Task inputs:
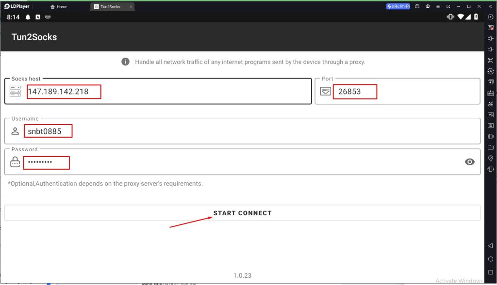The width and height of the screenshot is (497, 285).
Task: Open the virtual location pin icon
Action: point(490,158)
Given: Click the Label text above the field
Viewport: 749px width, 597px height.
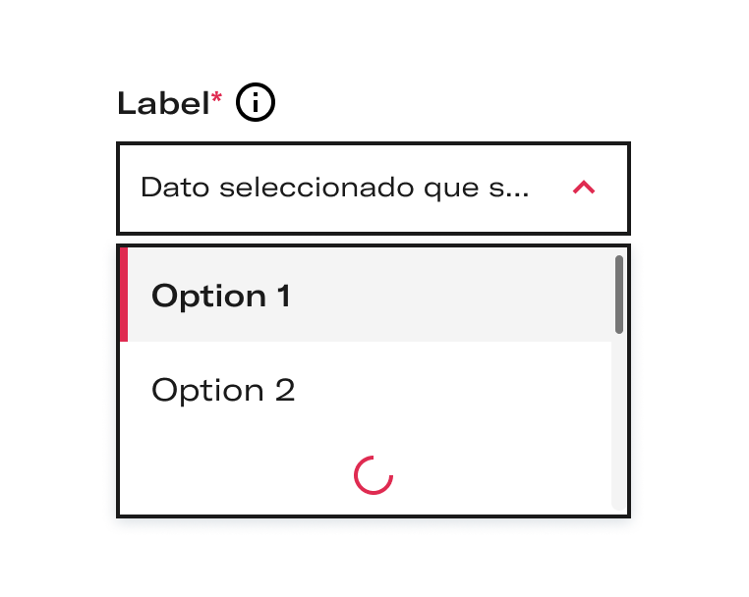Looking at the screenshot, I should coord(163,103).
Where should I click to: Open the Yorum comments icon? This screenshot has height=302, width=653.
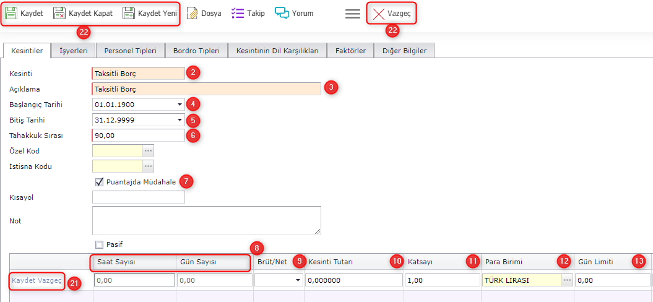pos(282,13)
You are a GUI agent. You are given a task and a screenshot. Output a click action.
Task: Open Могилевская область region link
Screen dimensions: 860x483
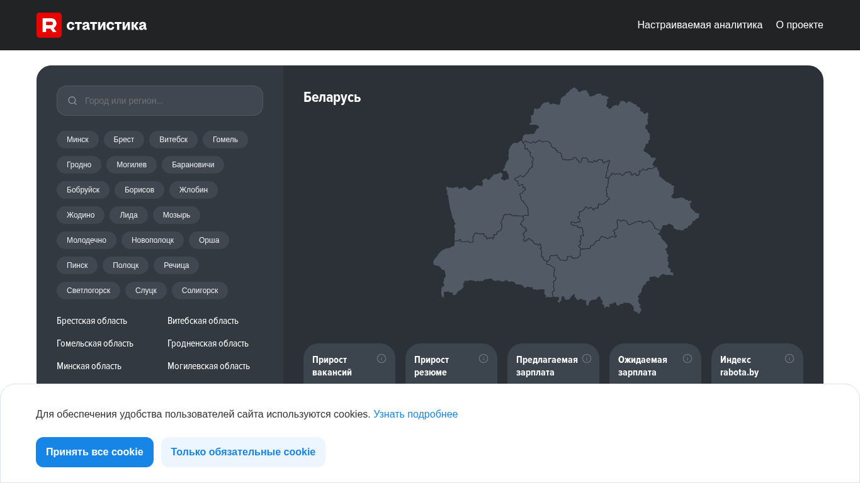click(x=208, y=366)
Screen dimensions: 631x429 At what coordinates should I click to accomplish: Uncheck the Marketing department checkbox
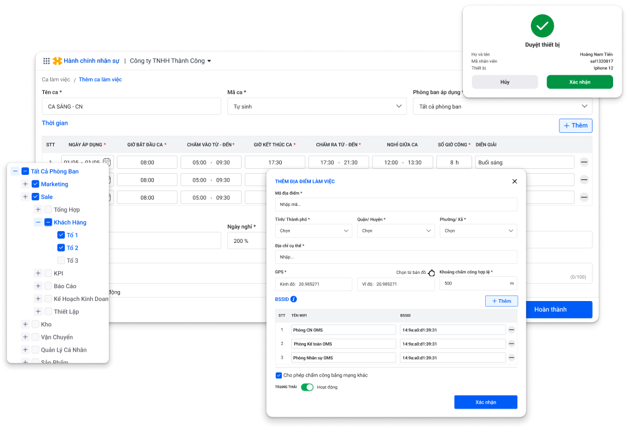click(x=35, y=184)
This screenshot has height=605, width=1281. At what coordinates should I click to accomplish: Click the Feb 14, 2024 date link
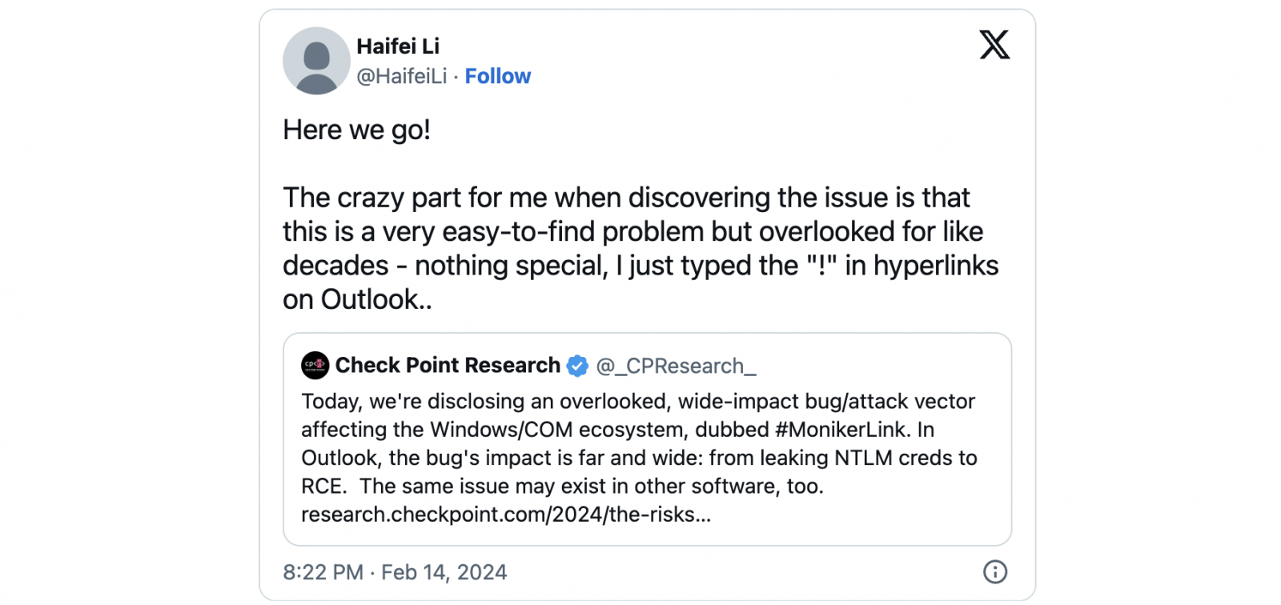pyautogui.click(x=445, y=572)
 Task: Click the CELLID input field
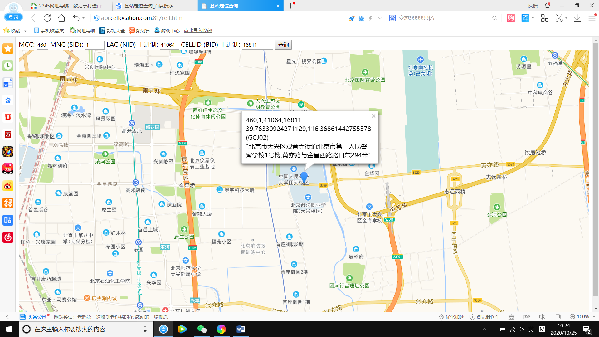[x=257, y=45]
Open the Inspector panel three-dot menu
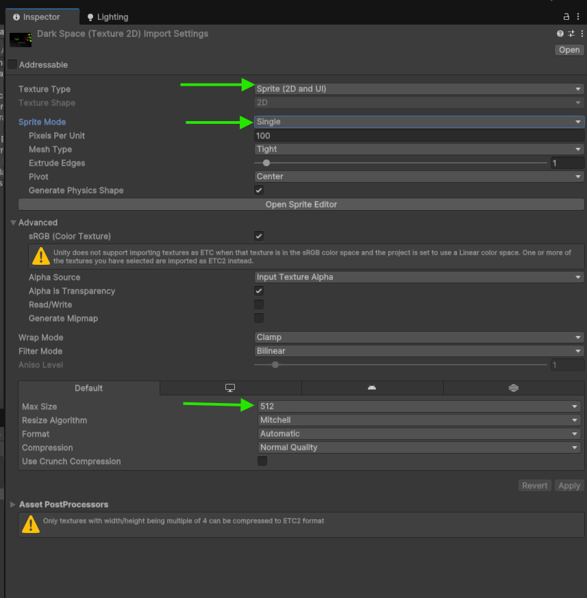 pyautogui.click(x=579, y=16)
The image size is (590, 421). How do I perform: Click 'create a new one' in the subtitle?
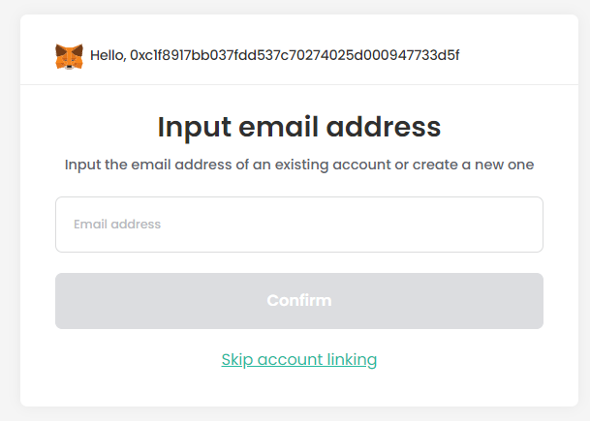474,165
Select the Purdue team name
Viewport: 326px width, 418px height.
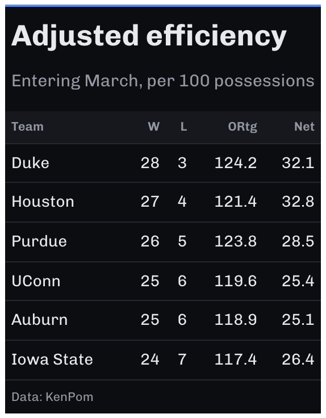(x=39, y=241)
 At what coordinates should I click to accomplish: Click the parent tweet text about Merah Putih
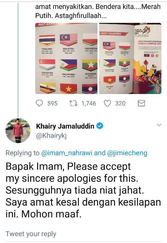click(x=98, y=11)
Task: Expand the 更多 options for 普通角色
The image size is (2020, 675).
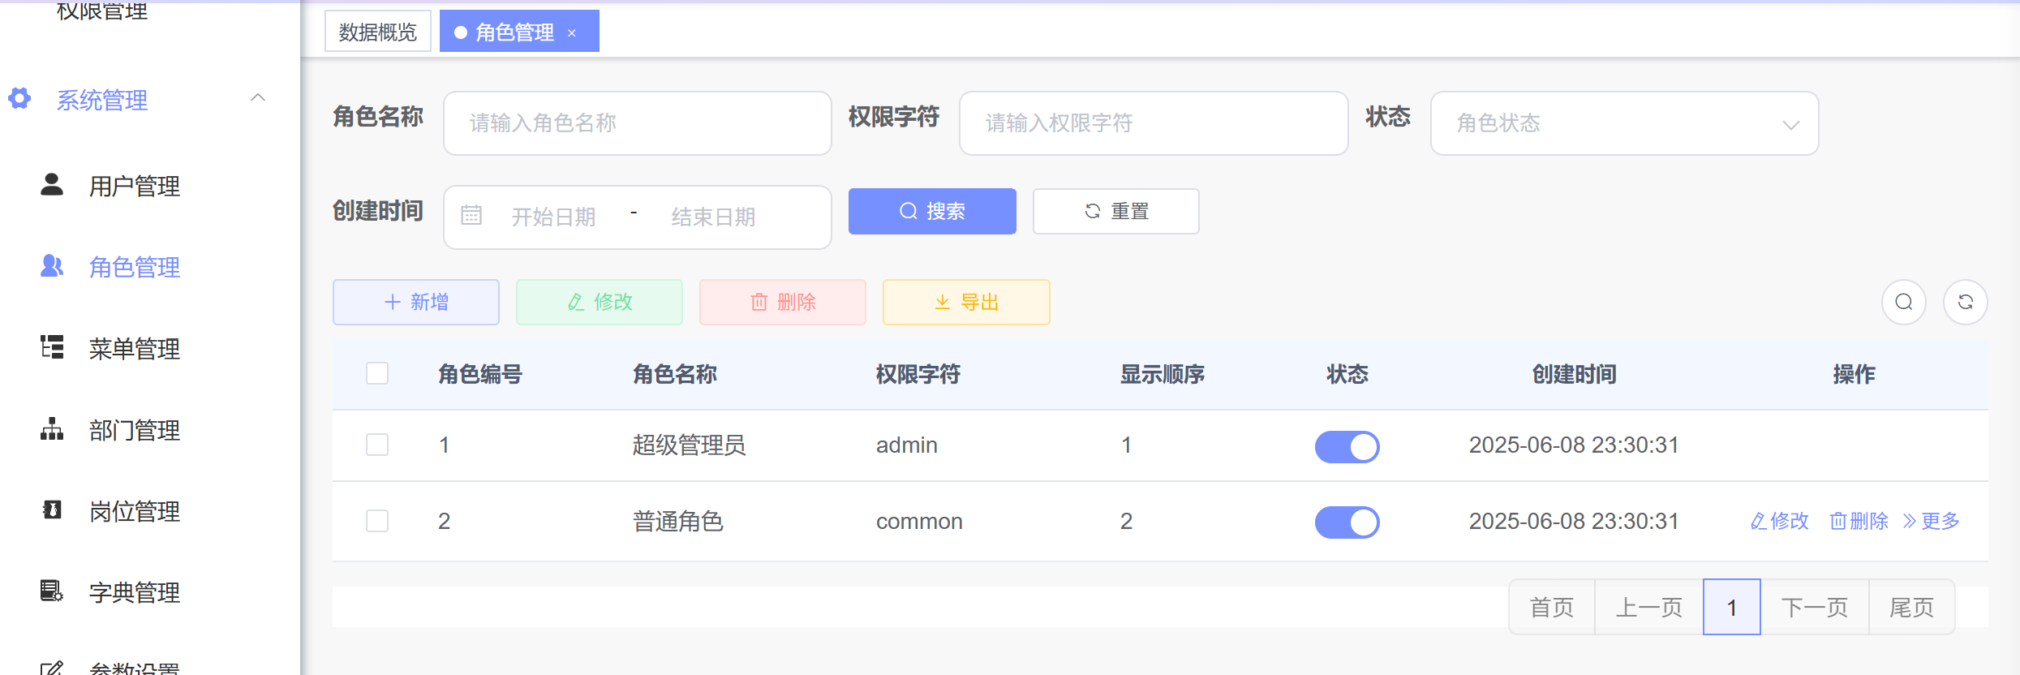Action: click(1931, 521)
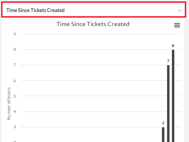Click the y-axis tick label 6
The height and width of the screenshot is (142, 189).
(x=15, y=81)
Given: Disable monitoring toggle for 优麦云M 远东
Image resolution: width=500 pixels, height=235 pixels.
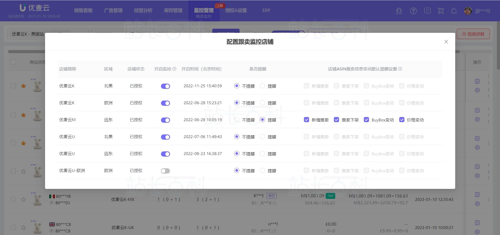Looking at the screenshot, I should [165, 120].
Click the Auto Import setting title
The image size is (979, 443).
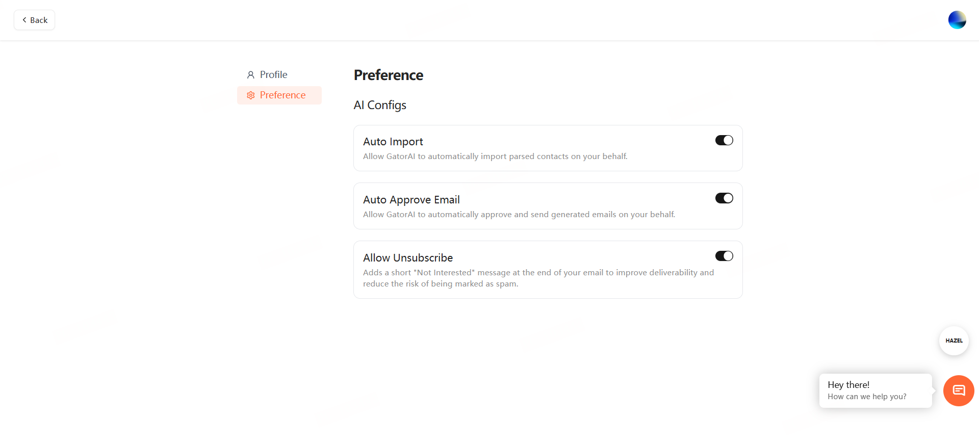(393, 142)
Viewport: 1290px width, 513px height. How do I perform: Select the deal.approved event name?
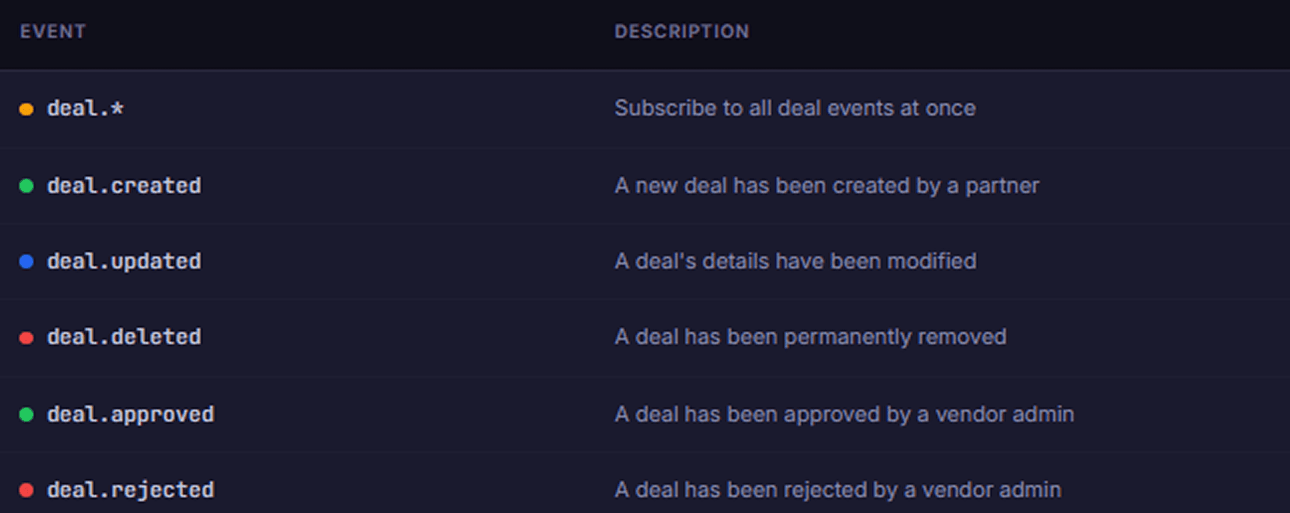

Set exercise:
Convert every line of the listing above into a JSON list of strings, one string per line, skipping blank lines. Leave the pictures out.

Answer to this exercise:
[
  "The width and height of the screenshot is (497, 285).",
  "Task: Open the virtual location pin icon",
  "Action: point(490,158)",
  "Given: Click the Label text above the field",
  "Viewport: 749px width, 597px height.",
  "Looking at the screenshot, I should coord(163,103).",
  "Where should I click to: Open the Yorum comments icon? This screenshot has height=302, width=653.",
  "pos(282,13)",
  "You are a GUI agent. You are given a task and a screenshot. Output a click action.",
  "Task: Open Могилевская область region link",
  "Screen dimensions: 860x483",
  "click(x=208, y=366)",
  "Screen dimensions: 631x429 At what coordinates should I click to accomplish: Uncheck the Marketing department checkbox",
  "click(x=35, y=184)",
  "This screenshot has height=605, width=1281. At what coordinates should I click to accomplish: Click the Feb 14, 2024 date link",
  "pyautogui.click(x=445, y=572)",
  " Task: Click the CELLID input field",
  "[x=257, y=45]",
  "Open the Inspector panel three-dot menu",
  " pyautogui.click(x=579, y=16)",
  "The image size is (590, 421). How do I perform: Click 'create a new one' in the subtitle?",
  "474,165",
  "Select the Purdue team name",
  "Viewport: 326px width, 418px height.",
  "(x=39, y=241)",
  " At what coordinates should I click to accomplish: Click the parent tweet text about Merah Putih",
  "click(x=98, y=11)",
  "Task: Expand the 更多 options for 普通角色",
  "The image size is (2020, 675).",
  "Action: click(1931, 521)",
  "Click the y-axis tick label 6",
  "The height and width of the screenshot is (142, 189).",
  "(x=15, y=81)",
  "Given: Disable monitoring toggle for 优麦云M 远东",
  "Image resolution: width=500 pixels, height=235 pixels.",
  "Looking at the screenshot, I should [165, 120].",
  "Click the Auto Import setting title",
  "The image size is (979, 443).",
  "(393, 142)",
  "Viewport: 1290px width, 513px height. How do I perform: Select the deal.approved event name?"
]